1A principios del siglo xx el doctor Surbled escribía: "(Los masturbadores) esos desdichados jóvenes atraen sobre sí temibles dolencias. Los más constantes y graves son los trastornos nerviosos. Obsérvanse jaquecas, neuralgias y hasta la neurastenia. Es frecuente la impotencia, puede alterarse la nutrición, dar lugar a una anemia intensa y al reumatismo. Cuando la constitución es delicada o diatésica, aparecen la tuberculosis y la tisis pulmonar". Del pecado pasábamos a la enfermedad y los trastornos. Por otra parte, la homosexualidad estuvo incluida hasta las años setenta en el manual diagnóstico de enfermedades mentales al uso.

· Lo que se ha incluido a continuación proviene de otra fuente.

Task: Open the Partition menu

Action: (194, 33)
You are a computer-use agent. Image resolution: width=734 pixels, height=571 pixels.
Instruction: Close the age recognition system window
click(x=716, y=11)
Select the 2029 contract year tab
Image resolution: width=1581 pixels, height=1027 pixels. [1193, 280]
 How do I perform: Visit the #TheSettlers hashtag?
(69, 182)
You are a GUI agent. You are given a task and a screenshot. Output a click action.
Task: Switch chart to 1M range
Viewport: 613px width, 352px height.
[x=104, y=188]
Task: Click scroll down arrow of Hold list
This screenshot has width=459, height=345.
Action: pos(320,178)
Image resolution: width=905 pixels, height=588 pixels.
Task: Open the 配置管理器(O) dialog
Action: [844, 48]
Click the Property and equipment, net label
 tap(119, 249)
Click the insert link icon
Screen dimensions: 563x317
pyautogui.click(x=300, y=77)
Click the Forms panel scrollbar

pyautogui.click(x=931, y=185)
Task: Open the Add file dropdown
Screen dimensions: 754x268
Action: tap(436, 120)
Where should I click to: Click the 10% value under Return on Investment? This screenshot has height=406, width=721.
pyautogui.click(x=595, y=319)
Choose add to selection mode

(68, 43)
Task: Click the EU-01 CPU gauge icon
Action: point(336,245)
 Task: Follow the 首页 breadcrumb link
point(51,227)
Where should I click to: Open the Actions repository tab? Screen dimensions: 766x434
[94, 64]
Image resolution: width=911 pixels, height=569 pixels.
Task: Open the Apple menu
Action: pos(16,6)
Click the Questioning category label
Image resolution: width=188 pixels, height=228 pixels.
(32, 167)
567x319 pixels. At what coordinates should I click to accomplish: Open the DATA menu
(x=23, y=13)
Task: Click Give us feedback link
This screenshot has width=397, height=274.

Es cierto que determinados sectores sociales, sobre todos los más fundamentalistas, no terminan de aceptar este mínimo reconocimiento a la variabilidad individual y a la pluripotencialidad de la sexualidad, y persisten en la discusión de lo natural dando inercia a la peonza de la normalidad sobre el mapa del hecho sexual humano.
2Igual que frente a casos de pacientes con enfermedades crónicas o discapacitantes, terminales, y otras situaciones que los médicos generales aprendemos a manejar con la práctica y que obligan a replantearse continuamente conceptos vitales e ideas morales; esto es, a madurar nuestras actitudes desde sus componentes cognitivo, afectivo y de intencionalidad de conducta.
3Comportamiento reforzado por las campañas de publicidad realizadas por los laboratorios con intereses en el mercado de la sexología médica: están centradas en intentar modificar las actitudes de la población hacia sus problemas sexuales.